Leila Berg is three years old at the start of this compelling auto- biography of a Jewish girl growing up in Salford in the years between the first and second world wars. She is too young to articulate her own reactions and feelings, but she is entirely aware of them, and also those of the people around her; her bafflement at the words they use to describe their emotions, as well as the subjects they talk about, is conveyed so effectively that one does not know whether to laugh or cry. What especially concerns and puzzles her is the contrast between Jews – herself – and other people, and how to define it. Everything is an indicator although she cannot tell what the difference is. Even the shape of a loaf of bread seems significant. She is extremely intelligent, and wants to know and understand the whole world. She is also strong-willed, with an unshakable sense of her own identity. And she is sensual: she loves colours and textures, sounds and smells; she is highly-sexed: the explanation of a little girl’s technique for falling asleep is one that is rarely presented in a childhood memoir: ‘There are two ways to go to sleep. …. The second way is to stroke and rub and twist the place between my legs. It is a beautiful feeling, as if I’ve come home, like home is in stories. …. And then I’m asleep.’
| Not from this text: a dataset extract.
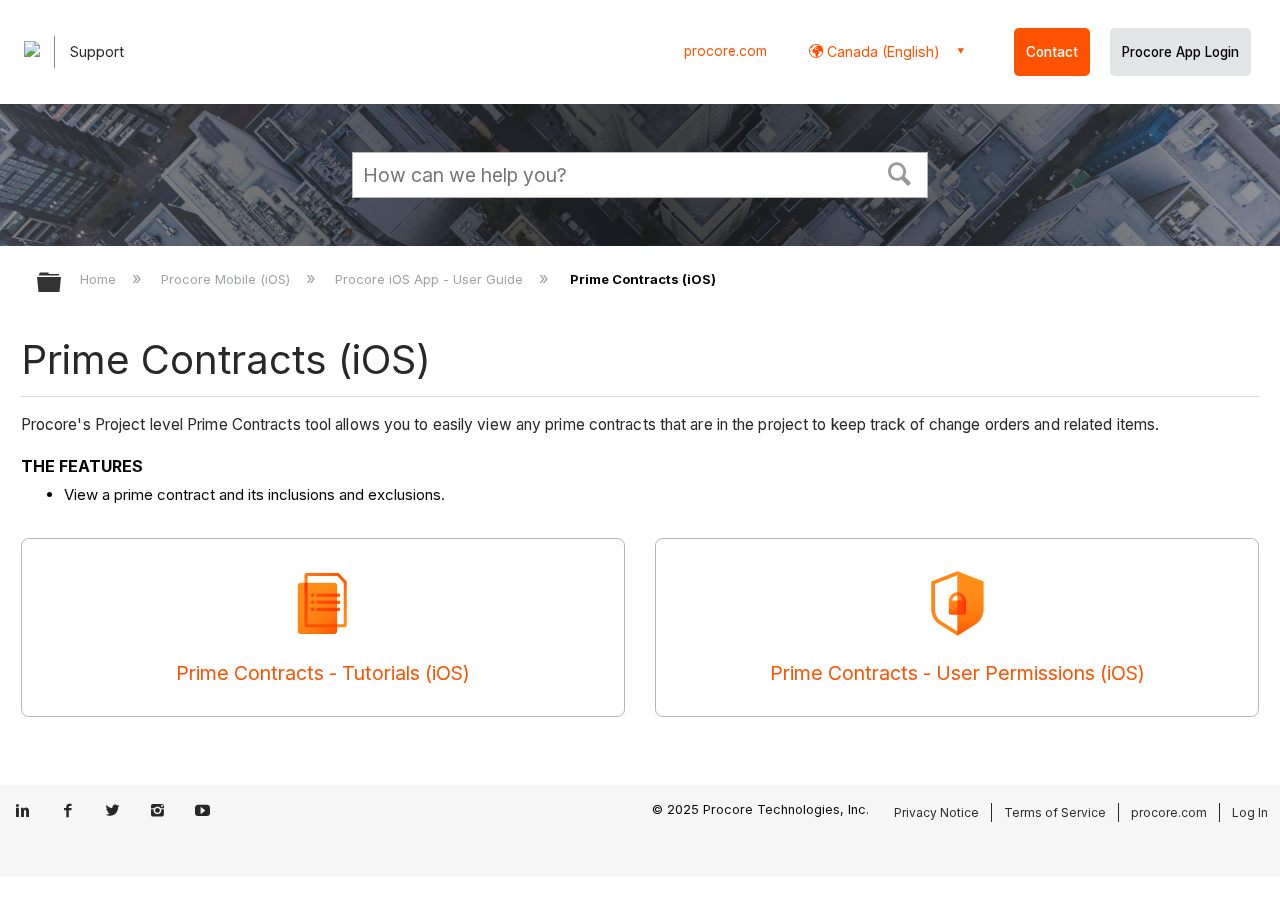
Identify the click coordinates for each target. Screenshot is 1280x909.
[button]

One of the first things that happen when she starts school is that: ‘…. two boys got hold of me in the playground and banged my head against the wall over and over, and said “Why did you kill Jesus?” I don’t know who they thought I was. My head hurts.’ She ponders what she sees on the street: ‘Outside the church in Montague Street there’s a man nailed to a cross. We’re not supposed to see it because we’re Jewish but I can’t not see anything. It says outside the church that God gave his very own son to be nailed on the cross because he loved him. And it says he gave him to the world to nail on the cross because he loved the world. How could God do such dreadful things?’
As she grew up, Leila Berg took advantage of every cultural possibility available in Salford and Manchester: music lessons, bookshops, libraries and museums. She walked to school to save the bus and tram-fares to buy second-hand books and tickets to films, theatres and concerts. ‘I am writing all the time. Prose, and poetry,’ she notes, and: ‘I’m spending every minute now translating Greek poetry and Latin poetry into English verse.’ ‘Strange what fun sonnets are to write. I mean generally I hate having to follow rules. But with some things it’s really stimulating. A bit like the Manchester Guardian crossword puzzle. Or like tying up Houdini.’
She has always been sensitive to every form of injustice, and becoming a teenager during the 1930s as the Nazis took power made her even more politically conscious. She joined The Youth Front Against War and Fascism and went to a huge Socialist Camp on the Yorkshire Moors. Later, living in London, she became a member of the Marylebone Communist Party. She sold Challenge at Marble Arch, standing next to a Blackshirt who is selling Action. ‘One or two people buy from me. Nobody buys from him.’ Her sense of humour saves her from being too serious a believer. ‘Oh, those Soviet Sportsgirls on the pages of Challenge! Bent back like bows, their breasts straining against their Aertex blouses, their nipples like the thrusting tips of arrows – Twang! And they speed off into the sunrise! We laugh at them.’
Two young men who have been her lovers leave England to fight with the Republicans in Spain, and both of them are killed there. Later, Alf’s shabby blood-stiffened wallet containing his few documents arrived by post. He had chosen her as next of kin to receive this last souvenir of his existence. The rest of their group of friends continue to meet. One day they hear Chamberlain’s announcement that war has been declared. ‘And suddenly – a terrible sound! …. It moans on and on, up and down, swooping, scooping, sickeningly. The first air-raid siren.’
The volume ends here. In due course, Lelia Berg married and had two children. She went on to a fruitful and distinguished career as a writer about or for children, as well as producing this extraordinary document near the end of her life.